EXERCISE INSTRUCTIONS: In the copy, leave out the pictures and repeat all records exactly.

RECORDED INFORMATION:
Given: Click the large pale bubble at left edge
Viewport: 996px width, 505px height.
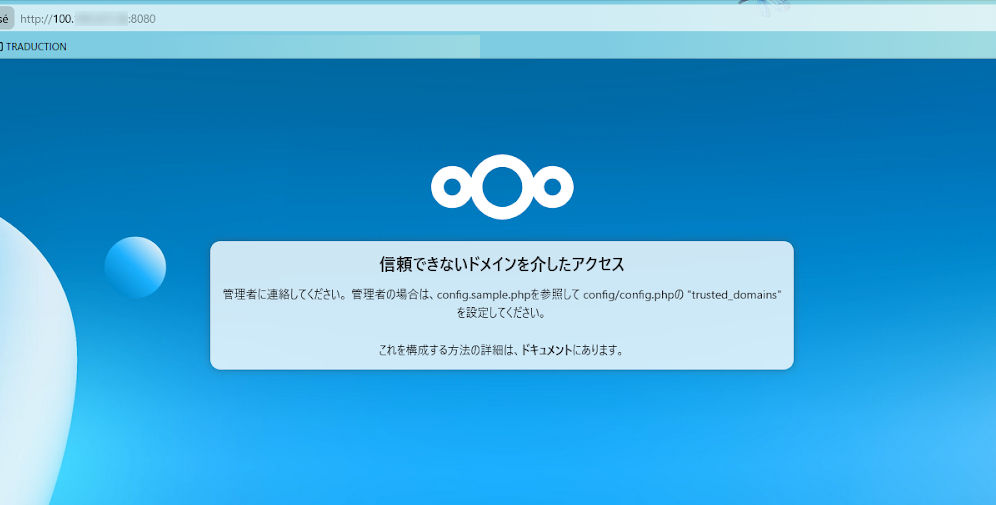Looking at the screenshot, I should click(30, 350).
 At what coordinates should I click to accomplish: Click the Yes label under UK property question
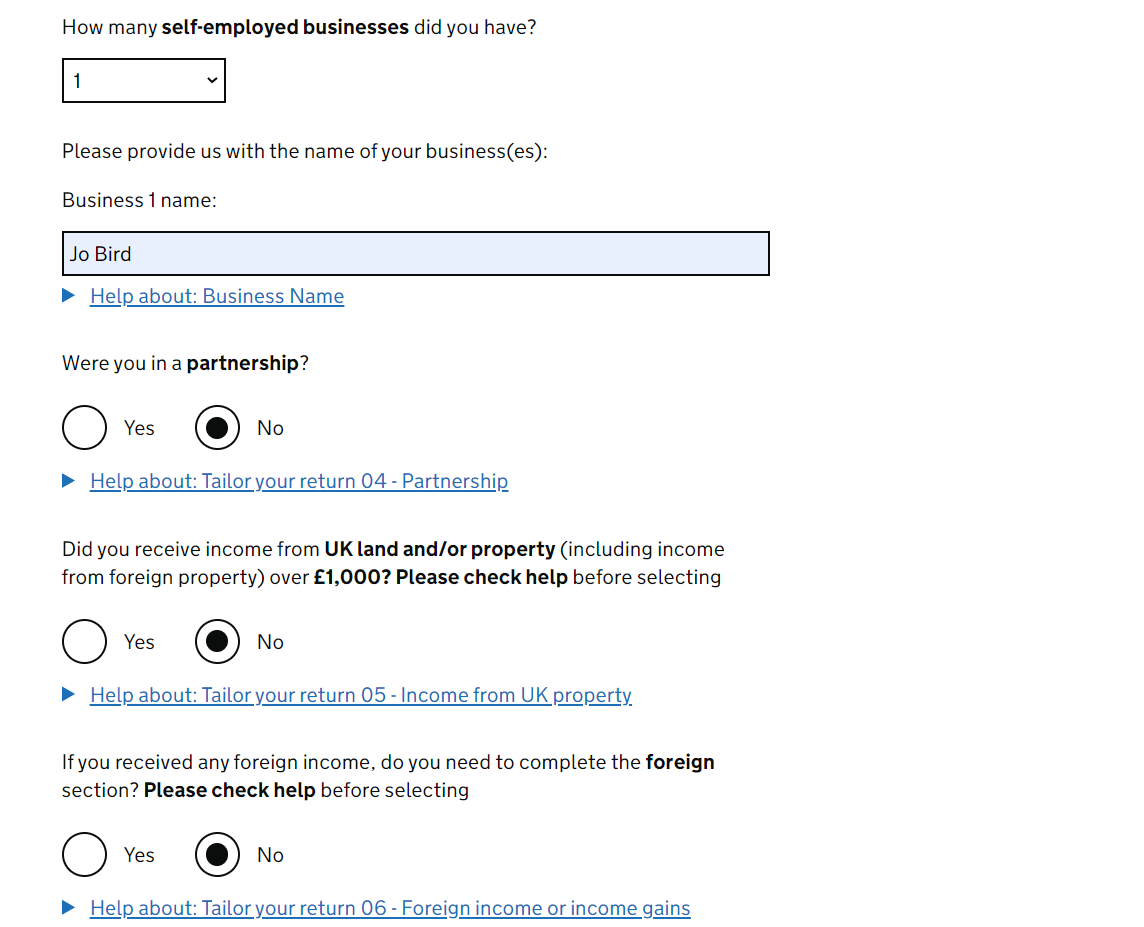139,642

EXPECTED OUTPUT:
Given: Click the large pale bubble at left edge
Viewport: 996px width, 505px height.
Looking at the screenshot, I should click(30, 350).
 At what coordinates should I click to accomplish: Click the Yes label under UK property question
139,642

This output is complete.